_PROMPT_
Put this sentence from the forum post on word probabilities into Spanish: "Then on the testing it would be pretty similar"

_DOCUMENT_
---
I got these probabilites by going through the training data, calculating the frequency of a word in a class lets say Nc, getting the sum of all unique words we've trained on so far |V| , getting a count of all words in a specific class,Nci, and then using these variables to get the probabilites.
I iterated through each word in a document and assigning the probability of a class given that word for each class by doing the following.

    Iterate through each document
        Count each word in document
                calculate Nc + 1 / Nci + |V| for each class and each word
            apply the priori to above claculation to specific class
        return all probabilites for a class of each word
    
The calculation I used was with laplace smoothing to ensure that if a word that hasnt been seen before we would not get a 0 division error.
Then on the testing it would be pretty similar

    Itrate through each testing document
        count each word in document
                calculate Nc + 1 / Nci + |V| for each class and each word if not seen already
                times that calculation by the frequency of word in this document.
---
_RECORDED INFORMATION_
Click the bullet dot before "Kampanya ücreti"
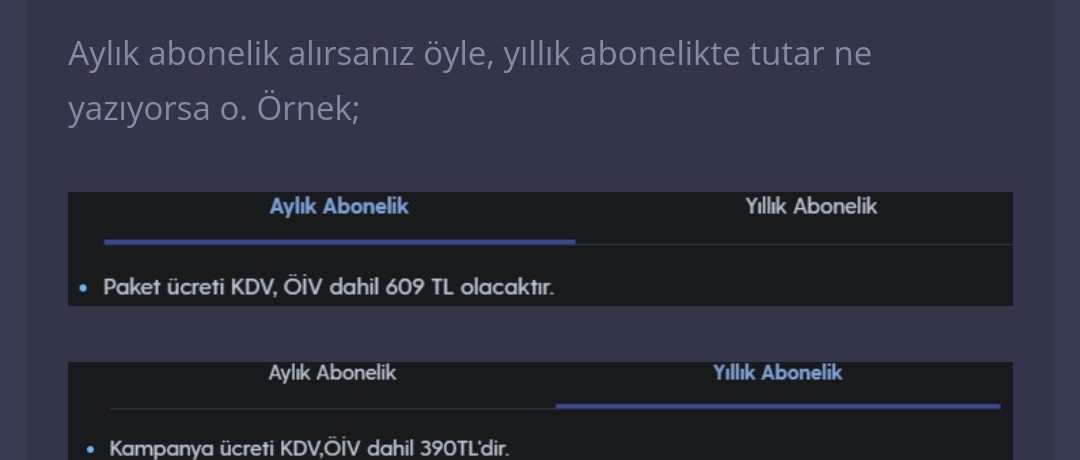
---
_WRITTEN RESPONSE_
Luego, en la fase de prueba, sería bastante parecido.